Stored items from a collection
___

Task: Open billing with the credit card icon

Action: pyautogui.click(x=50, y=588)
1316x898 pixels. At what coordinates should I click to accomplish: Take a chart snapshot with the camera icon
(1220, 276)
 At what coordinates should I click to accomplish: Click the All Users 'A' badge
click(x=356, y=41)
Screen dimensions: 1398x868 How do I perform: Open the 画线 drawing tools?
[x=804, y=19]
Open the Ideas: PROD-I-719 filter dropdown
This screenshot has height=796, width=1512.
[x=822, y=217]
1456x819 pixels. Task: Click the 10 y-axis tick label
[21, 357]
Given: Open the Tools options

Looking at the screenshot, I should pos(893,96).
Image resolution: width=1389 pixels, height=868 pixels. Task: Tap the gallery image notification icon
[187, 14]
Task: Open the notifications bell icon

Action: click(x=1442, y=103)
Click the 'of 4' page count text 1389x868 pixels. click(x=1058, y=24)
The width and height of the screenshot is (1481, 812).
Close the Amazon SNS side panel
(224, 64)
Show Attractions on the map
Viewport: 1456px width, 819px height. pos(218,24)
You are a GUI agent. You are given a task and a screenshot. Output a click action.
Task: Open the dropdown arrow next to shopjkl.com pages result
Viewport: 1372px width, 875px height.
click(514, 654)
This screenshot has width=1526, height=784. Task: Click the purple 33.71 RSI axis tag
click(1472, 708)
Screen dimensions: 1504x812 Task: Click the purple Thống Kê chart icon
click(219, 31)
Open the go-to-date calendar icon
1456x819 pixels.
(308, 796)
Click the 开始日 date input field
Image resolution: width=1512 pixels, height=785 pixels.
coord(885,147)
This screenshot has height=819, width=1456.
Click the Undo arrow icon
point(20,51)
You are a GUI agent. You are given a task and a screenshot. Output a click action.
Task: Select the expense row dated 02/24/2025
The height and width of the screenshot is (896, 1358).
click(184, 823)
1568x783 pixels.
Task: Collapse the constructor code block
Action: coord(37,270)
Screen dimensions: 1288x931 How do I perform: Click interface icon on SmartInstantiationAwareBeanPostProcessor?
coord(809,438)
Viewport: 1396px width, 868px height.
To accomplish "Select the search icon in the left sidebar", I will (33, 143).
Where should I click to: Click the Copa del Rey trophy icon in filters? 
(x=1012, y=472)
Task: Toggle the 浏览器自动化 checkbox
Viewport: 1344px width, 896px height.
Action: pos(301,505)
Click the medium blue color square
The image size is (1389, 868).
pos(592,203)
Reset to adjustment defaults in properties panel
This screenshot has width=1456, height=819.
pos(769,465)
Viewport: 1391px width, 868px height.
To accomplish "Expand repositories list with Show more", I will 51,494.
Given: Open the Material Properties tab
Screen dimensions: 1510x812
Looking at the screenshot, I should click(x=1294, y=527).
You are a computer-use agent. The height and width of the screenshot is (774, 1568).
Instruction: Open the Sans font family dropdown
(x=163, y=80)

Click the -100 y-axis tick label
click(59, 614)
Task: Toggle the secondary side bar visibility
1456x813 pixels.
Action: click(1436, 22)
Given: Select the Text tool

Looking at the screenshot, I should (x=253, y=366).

___

__Task to carry out__:
Show every line above in which the word "will" is found.

__Answer for the task__:
To accomplish "Select the search icon in the left sidebar", I will (33, 143).
To accomplish "Expand repositories list with Show more", I will 51,494.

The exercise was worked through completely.